- **Exercise details**: Look through the material below for "width". Copy every line that contains it.

- **Provided data**:
= = = = = = =

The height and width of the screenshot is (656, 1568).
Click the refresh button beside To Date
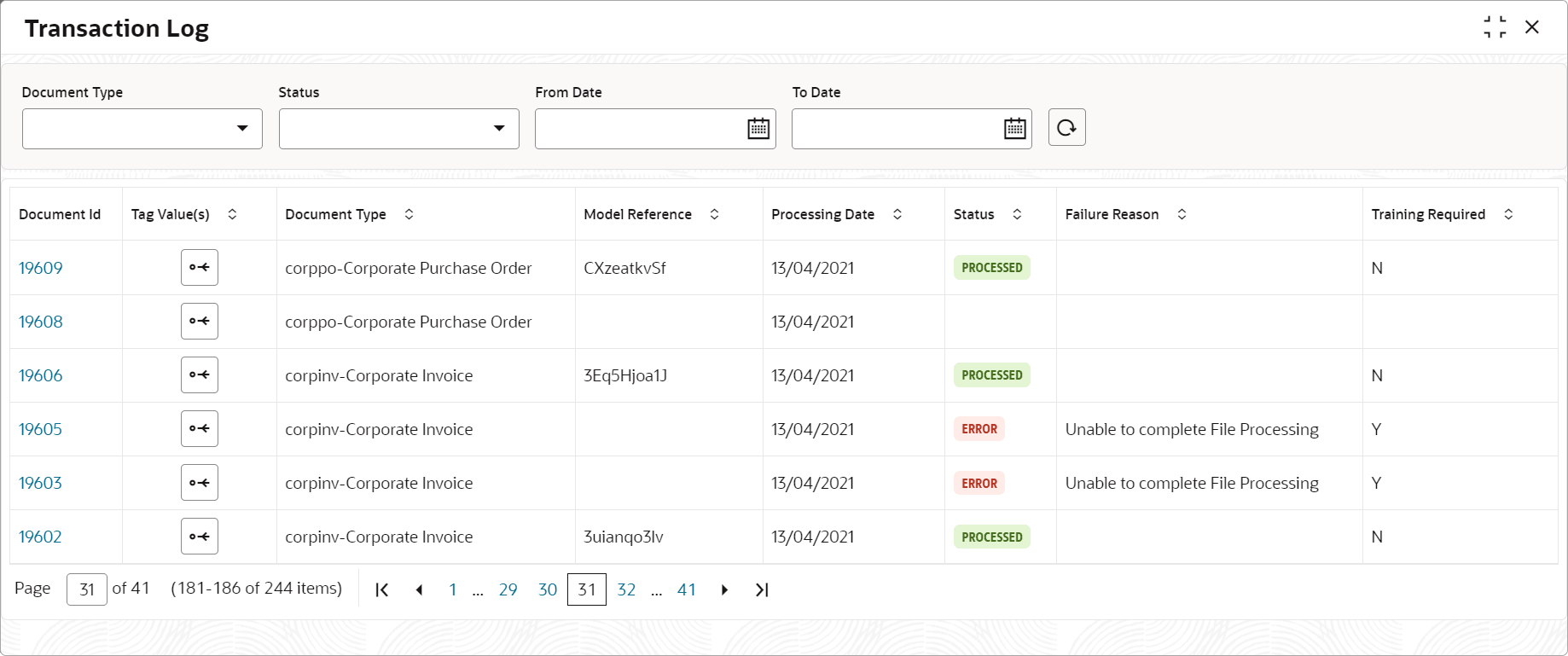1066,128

= = = = = = =

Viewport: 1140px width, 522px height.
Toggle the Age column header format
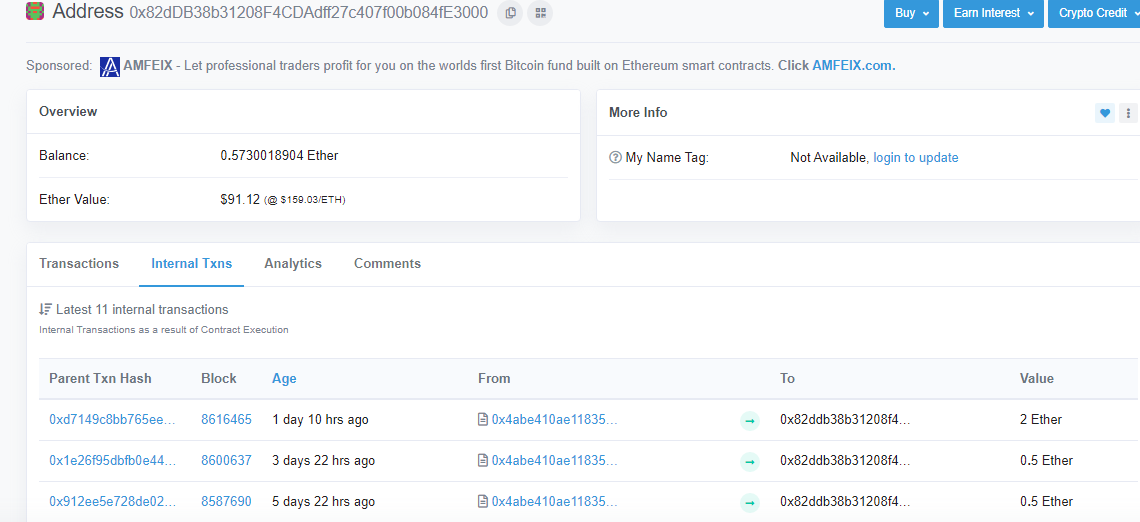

= = = = = = =

- **Result**:
The height and width of the screenshot is (656, 1568).
Viewport: 1140px width, 522px height.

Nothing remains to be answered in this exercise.